REQUIRED TASK:
Copy out the rows below word for word, from the line with "Given: Select the" to the line with "Click audio indicator", including both of those lines. Leave the pictures out of your answer.

GIVEN RECORDS:
+ + +

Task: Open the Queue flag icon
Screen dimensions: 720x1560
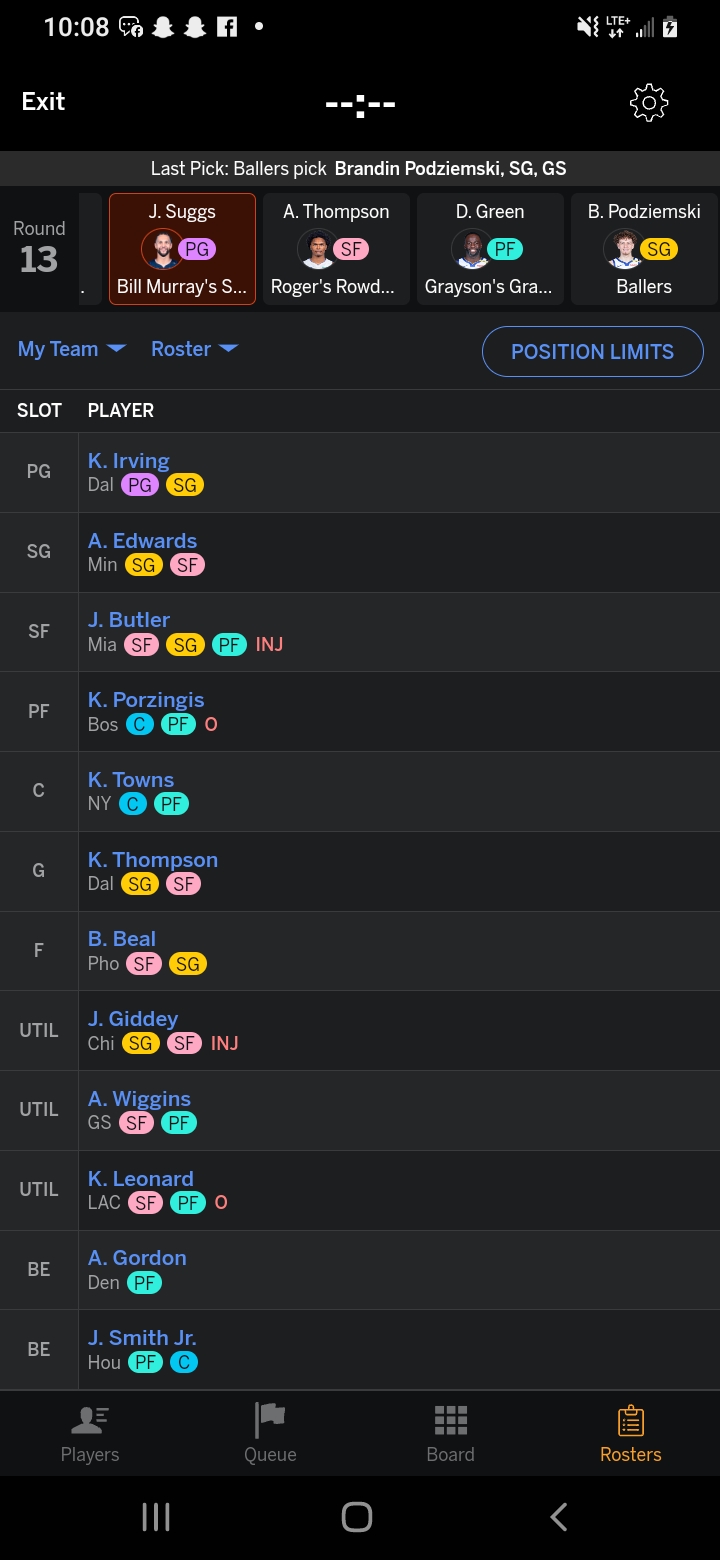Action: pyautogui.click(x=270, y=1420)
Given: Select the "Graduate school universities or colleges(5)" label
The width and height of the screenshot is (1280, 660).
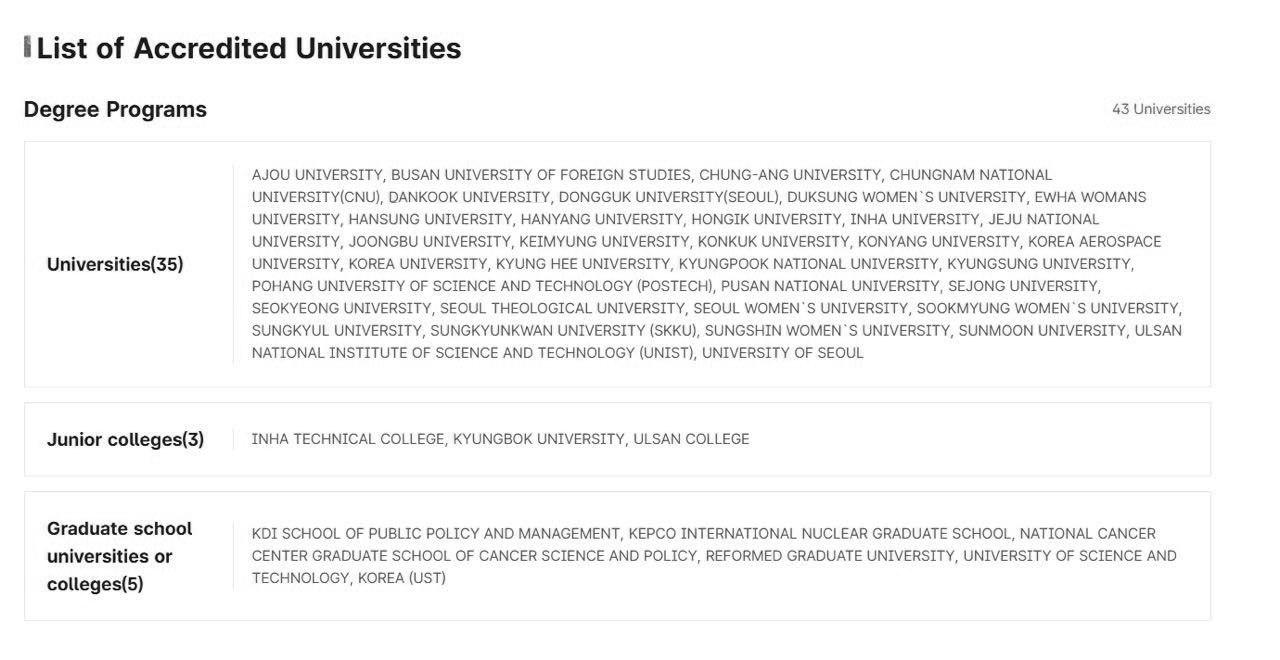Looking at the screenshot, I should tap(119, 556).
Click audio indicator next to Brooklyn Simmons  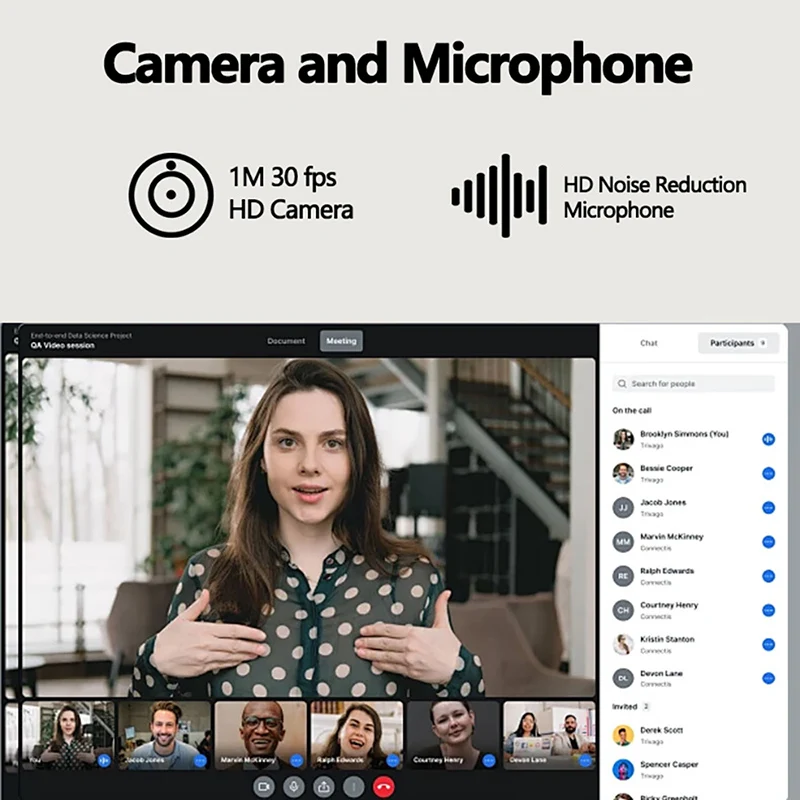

+ + +

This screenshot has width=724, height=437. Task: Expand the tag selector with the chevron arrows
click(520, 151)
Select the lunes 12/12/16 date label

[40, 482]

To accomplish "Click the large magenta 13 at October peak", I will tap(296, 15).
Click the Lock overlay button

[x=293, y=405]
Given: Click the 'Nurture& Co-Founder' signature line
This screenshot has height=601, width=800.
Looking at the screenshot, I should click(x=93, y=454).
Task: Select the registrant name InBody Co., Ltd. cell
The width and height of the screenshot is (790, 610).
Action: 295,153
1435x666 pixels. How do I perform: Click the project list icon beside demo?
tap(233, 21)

+ + +

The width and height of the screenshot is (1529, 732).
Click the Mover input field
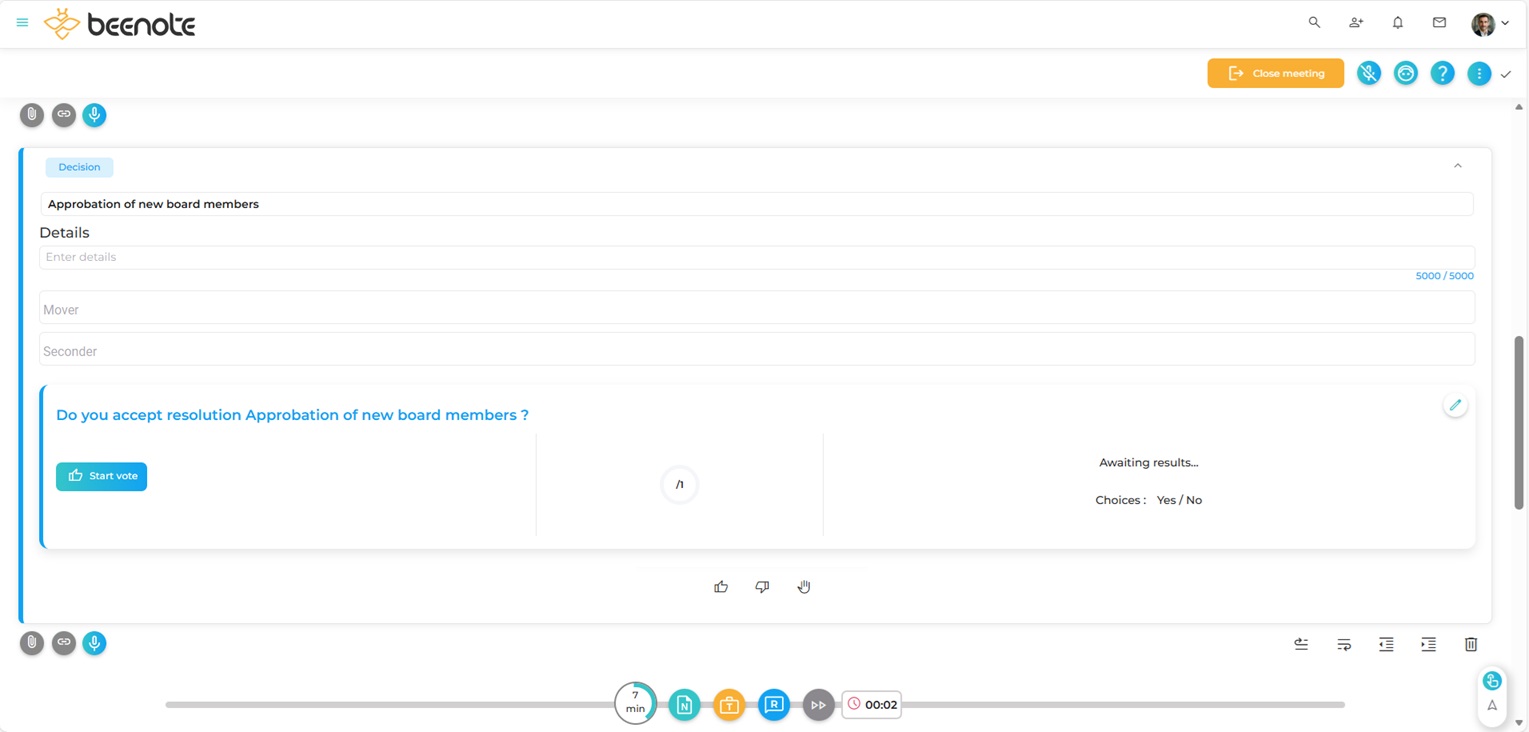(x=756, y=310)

+ + +

ANSWER BELOW:
Given: Select the "Graduate school universities or colleges(5)" label
The width and height of the screenshot is (1280, 660).
Looking at the screenshot, I should tap(119, 556).
Click audio indicator next to Brooklyn Simmons  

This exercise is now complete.